Department of Computer Science, George Washington University, Washington, DC, USA.
Disaster Med Public Health Prep. 2024 May 10;18:e103. doi: 10.1017/dmp.2024.109.
Not all scientific publications are equally useful to policy-makers tasked with mitigating the spread and impact of diseases, especially at the start of novel epidemics and pandemics. The urgent need for actionable, evidence-based information is paramount, but the nature of preprint and peer-reviewed articles published during these times is often at odds with such goals. For example, a lack of novel results and a focus on opinions rather than evidence were common in coronavirus disease (COVID-19) publications at the start of the pandemic in 2019. In this work, we seek to automatically judge the utility of these scientific articles, from a public health policy making persepctive, using only their titles.

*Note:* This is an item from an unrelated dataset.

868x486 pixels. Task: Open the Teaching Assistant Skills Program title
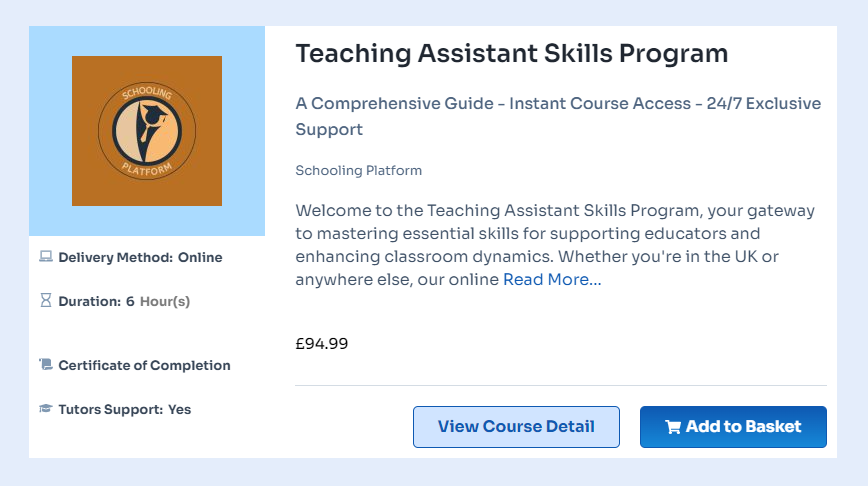click(x=511, y=53)
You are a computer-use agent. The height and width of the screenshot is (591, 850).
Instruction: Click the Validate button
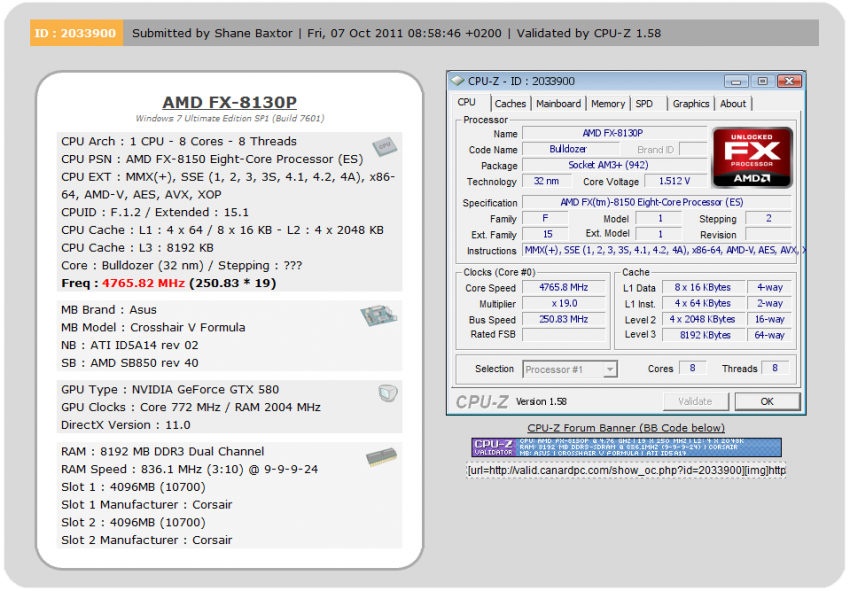[x=695, y=401]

Deep learning natural language processing (NLP) models were trained on scientific COVID-19 publication titles from the CORD-19 dataset and evaluated against expert-curated COVID-19 evidence to measure their real-world feasibility at screening these scientific publications in an automated manner.
This work demonstrates that it is possible to judge the utility of COVID-19 scientific articles, from a public health policy-making perspective, based on their title alone, using deep natural language processing (NLP) models.
NLP models can be successfully trained on scienticic articles and used by public health experts to triage and filter the hundreds of new daily publications on novel diseases such as COVID-19 at the start of pandemics.
并非所有针对疾病传播和影响的科学出版物都对决策者同样有用,尤其是在新型传染病和大流行开始时。当务之急是需要可操作的、基于证据的信息,但在这些时候发表的预印本和同行评议文章的性质往往与这些目标不一致。例如,在 2019 年大流行开始时,冠状病毒病(COVID-19)出版物中缺乏新结果,且关注意见而非证据的情况很常见。在这项工作中,我们试图仅使用标题,从公共卫生政策制定的角度自动判断这些科学文章的效用。
使用来自 CORD-19 数据集的 COVID-19 科学出版物标题对深度学习自然语言处理 (NLP) 模型进行训练,并根据专家策划的 COVID-19 证据进行评估,以衡量其在自动筛选这些科学出版物方面的实际可行性。
这项工作表明,仅使用标题,通过深度学习自然语言处理 (NLP) 模型,就可以从公共卫生政策制定的角度判断 COVID-19 科学文章的效用。
可以成功地对科学文章进行 NLP 模型训练,并由公共卫生专家在大流行开始时对数百种新型疾病(如 COVID-19)的每日新出版物进行分类和筛选。